上海科技大学知识管理系统

Methamphetamine (METH), an abused psychostimulant, impairs cognition through prolonged or even single-dose exposure, but animal experiments have shown contradictory effects on memory deficits. In this study we investigated the effects and underlying mechanisms of single-dose METH administration on the retrieval of object recognition memory (ORM) in mice. We showed that single-dose METH administration (2 mg/kg, i.p.) significantly impaired ORM retrieval in mice. Fiber photometry recording in METH-treated mice revealed that the activity of prelimbic cortex glutamatergic neurons (PrLGlu) was significantly reduced during ORM retrieval.
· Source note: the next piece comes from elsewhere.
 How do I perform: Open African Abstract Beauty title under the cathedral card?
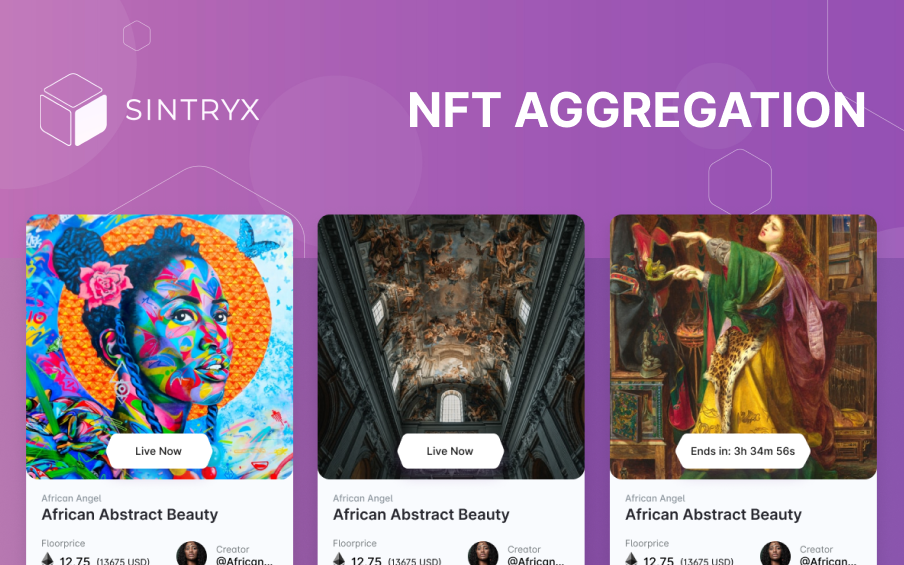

Chemogenetic activation of PrLGlu or glutamatergic projections from ventral CA1 to PrL (vCA1(Glu)-PrL) rescued ORM retrieval impairment. Fiber photometry recording revealed that dopamine (DA) levels in PrL of METH-treated mice were significantly increased, and micro-infusion of the D2 receptor (D2R) antagonist sulpiride (0.25 mu g/side) into PrL rescued ORM retrieval impairment. Whole-cell recordings in brain slices containing the PrL revealed that PrLGlu intrinsic excitability and basal glutamatergic synaptic transmission were significantly reduced in METH-treated mice, and the decrease in intrinsic excitability was reversed by micro-infusion of Sulpiride into PrL in METH-treated mice. Thus, the impaired ORM retrieval caused by single-dose METH administration may be attributed to reduced PrLGlu activity, possibly due to excessive DA activity on D2R. Selective activation of PrLGlu or vCA1(Glu)-PrL may serve as a potential therapeutic strategy for METH-induced cognitive dysfunction.